Repeat precisely the span of lines below that opens with the line containing "Image resolution: width=680, height=2576." and closes with the line containing "Μαρτίου (492, 774)", both included.

INFORMATION:
━━━━━━━━━━━━━━━━━━━━━━━━━━━━━━

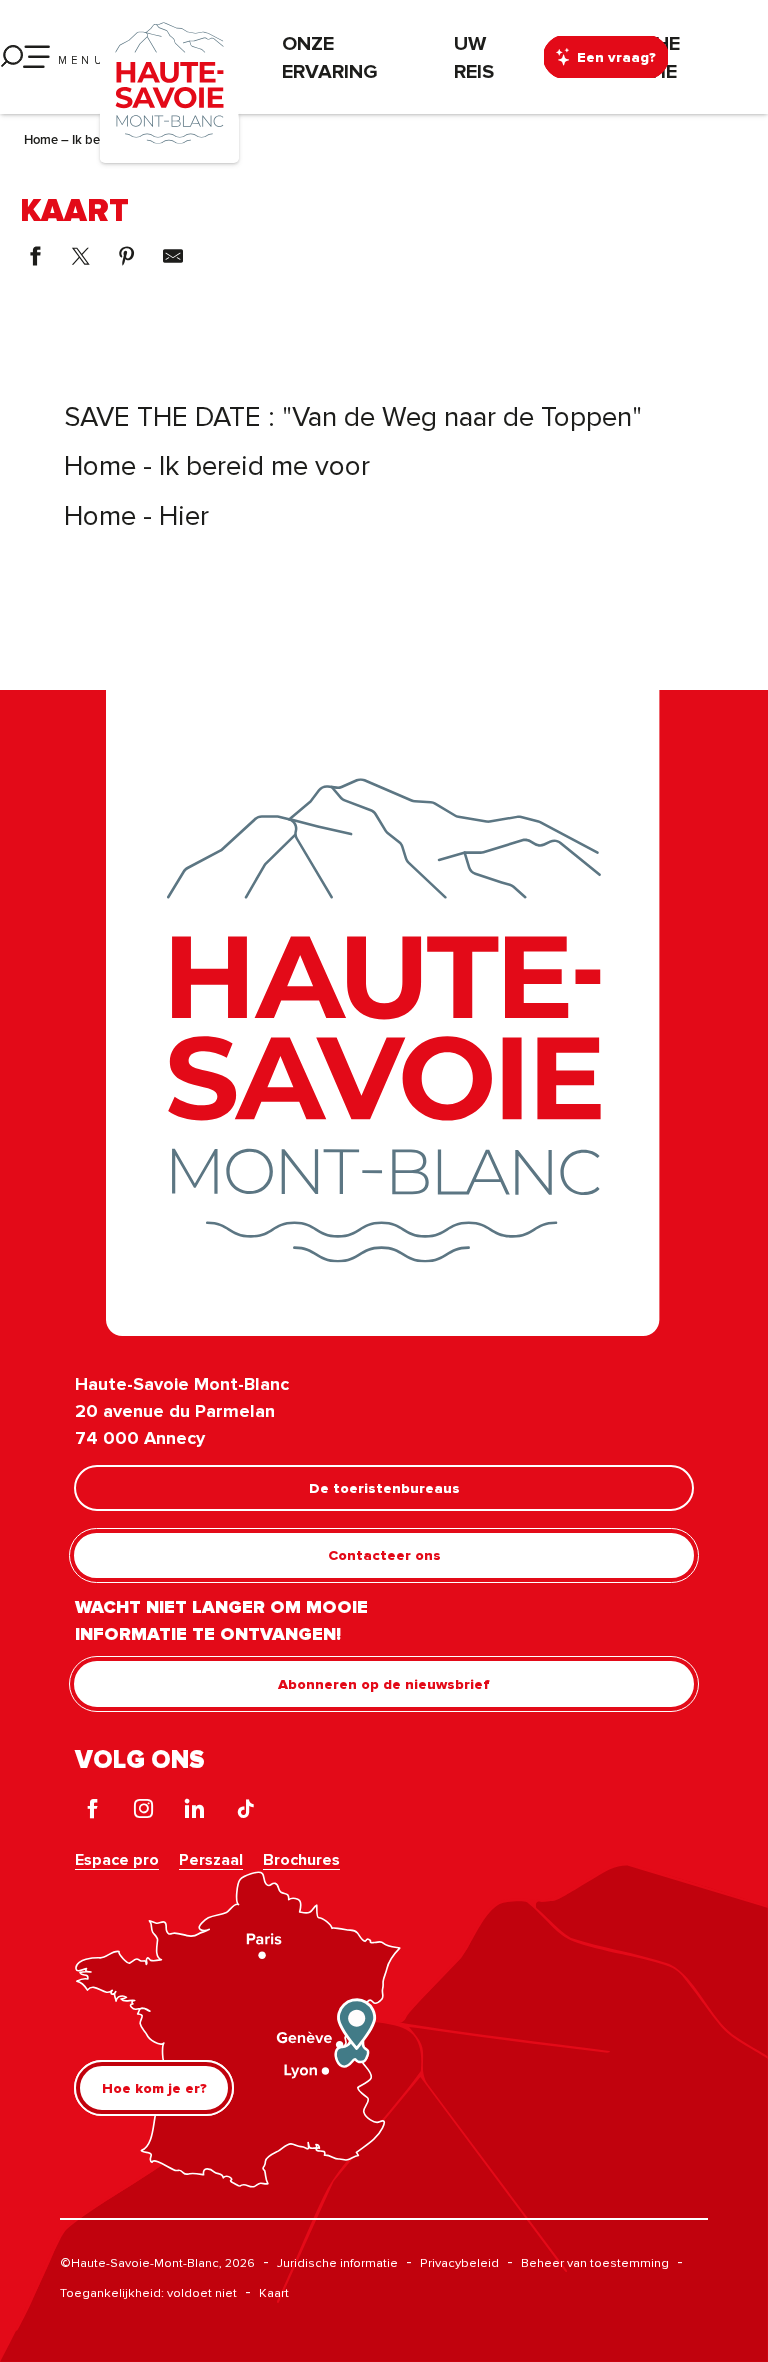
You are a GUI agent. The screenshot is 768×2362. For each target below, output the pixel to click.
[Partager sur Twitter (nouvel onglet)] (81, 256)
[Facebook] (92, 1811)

━━━━━━━━━━━━━━━━━━━━━━━━━━━━━━

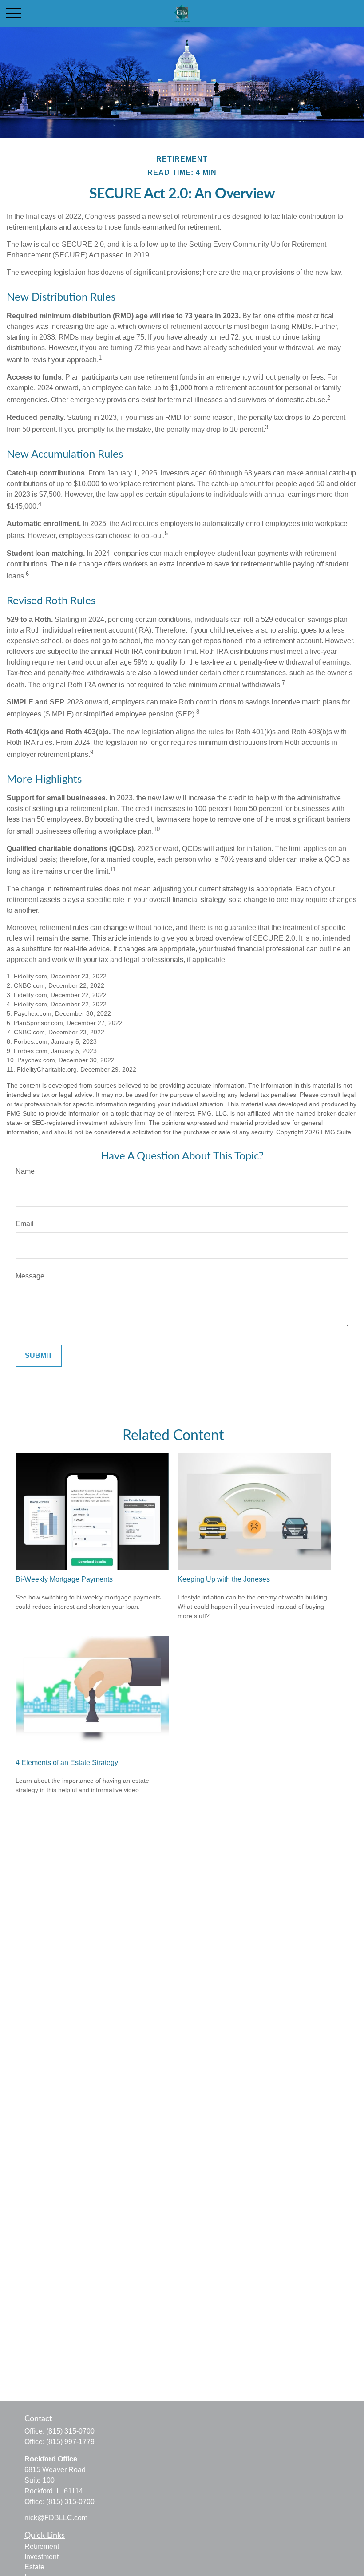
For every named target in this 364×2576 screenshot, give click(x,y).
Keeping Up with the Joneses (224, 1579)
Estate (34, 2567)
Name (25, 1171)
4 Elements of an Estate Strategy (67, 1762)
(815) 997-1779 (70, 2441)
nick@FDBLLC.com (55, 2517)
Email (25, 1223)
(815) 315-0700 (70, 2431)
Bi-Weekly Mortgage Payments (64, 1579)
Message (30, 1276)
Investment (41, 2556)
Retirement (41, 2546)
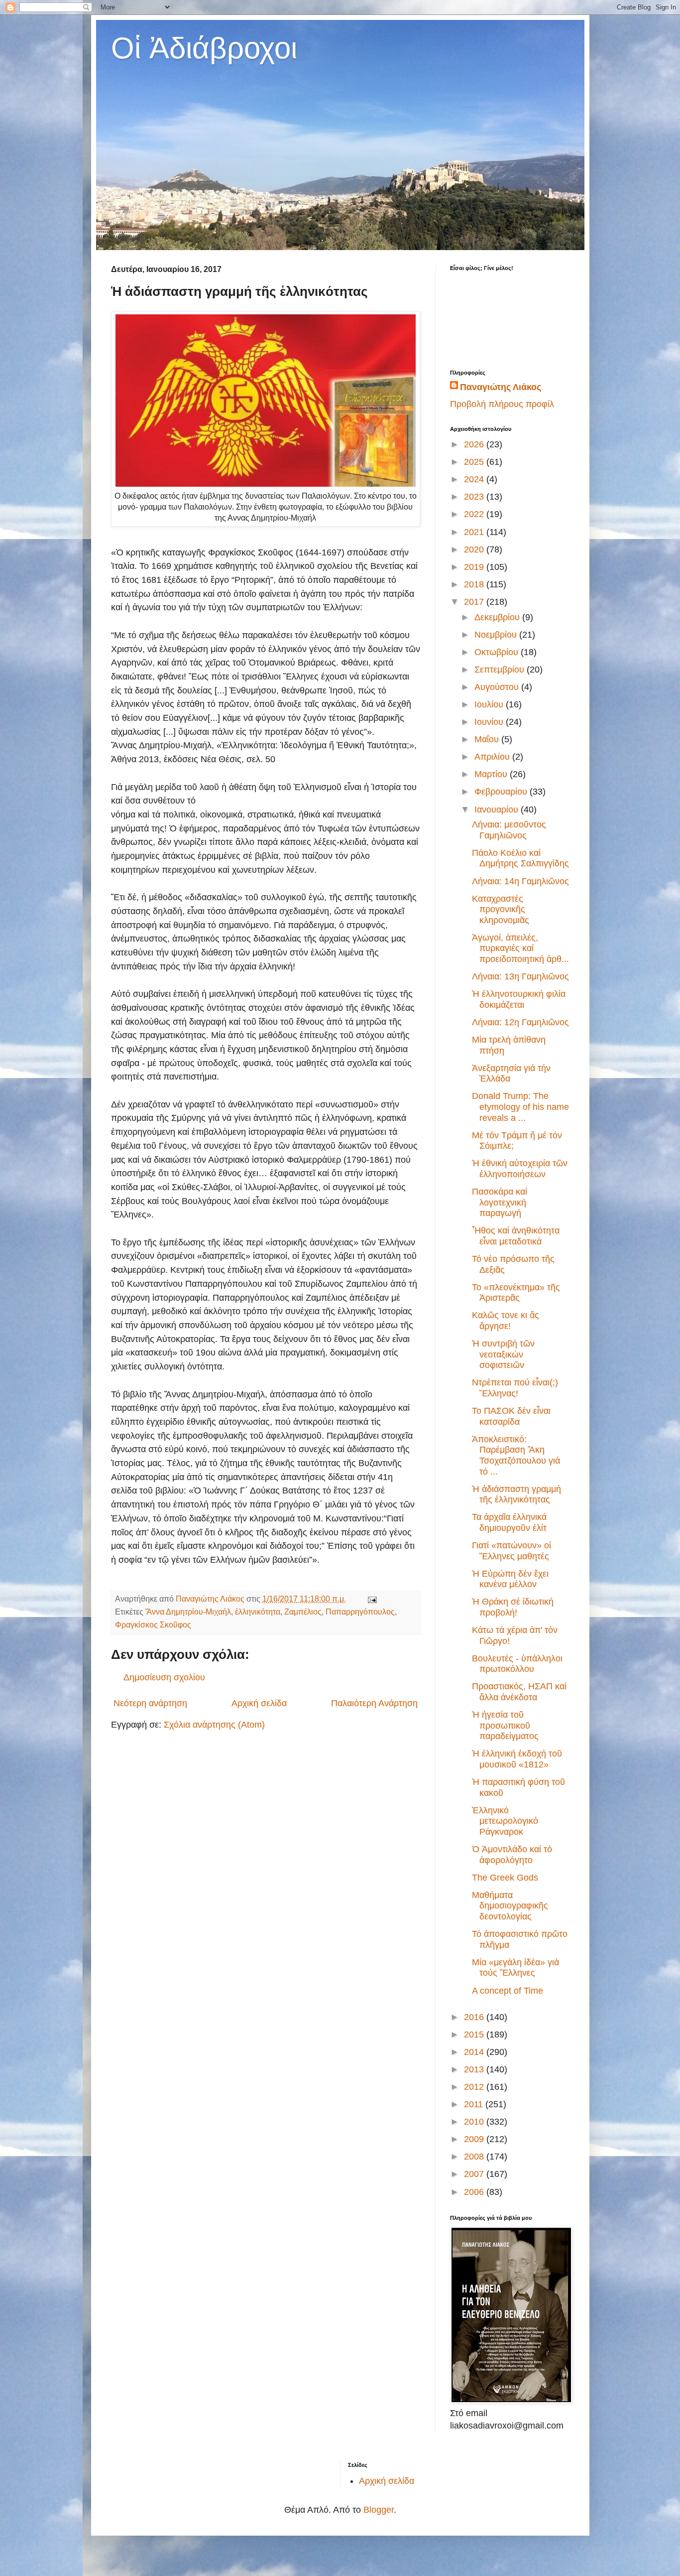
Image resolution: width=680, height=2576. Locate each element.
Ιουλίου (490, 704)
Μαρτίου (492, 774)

━━━━━━━━━━━━━━━━━━━━━━━━━━━━━━

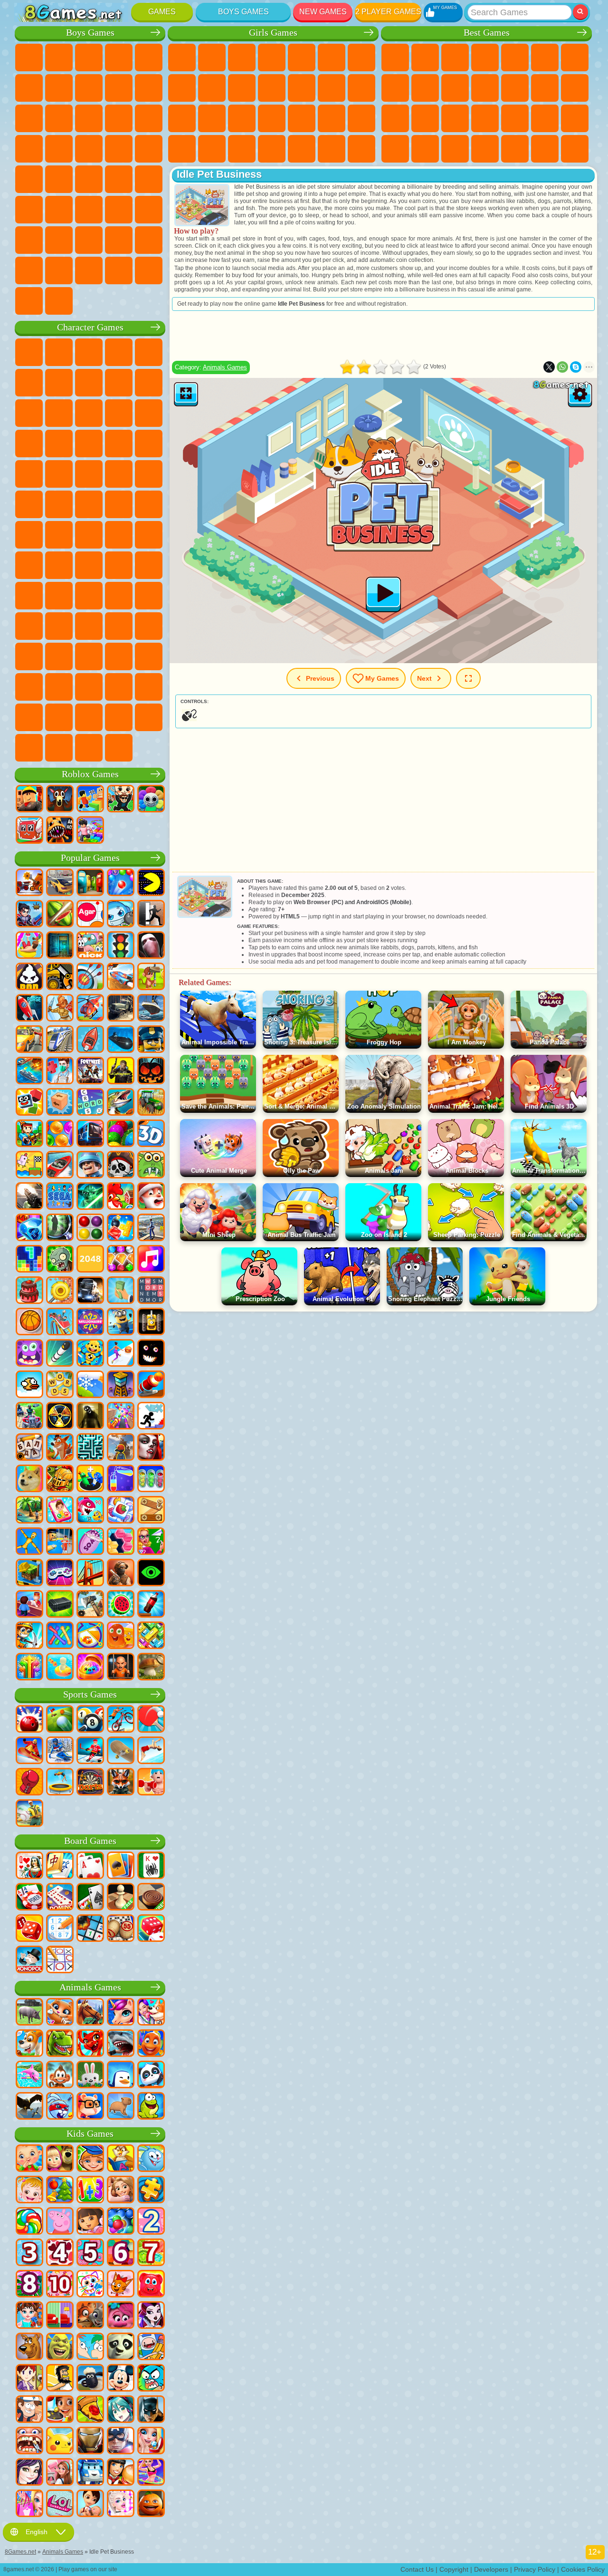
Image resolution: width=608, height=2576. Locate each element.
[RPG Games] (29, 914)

━━━━━━━━━━━━━━━━━━━━━━━━━━━━━━

RESULT:
Image resolution: width=680, height=2576. Locate each element.
Ιουλίου (490, 704)
Μαρτίου (492, 774)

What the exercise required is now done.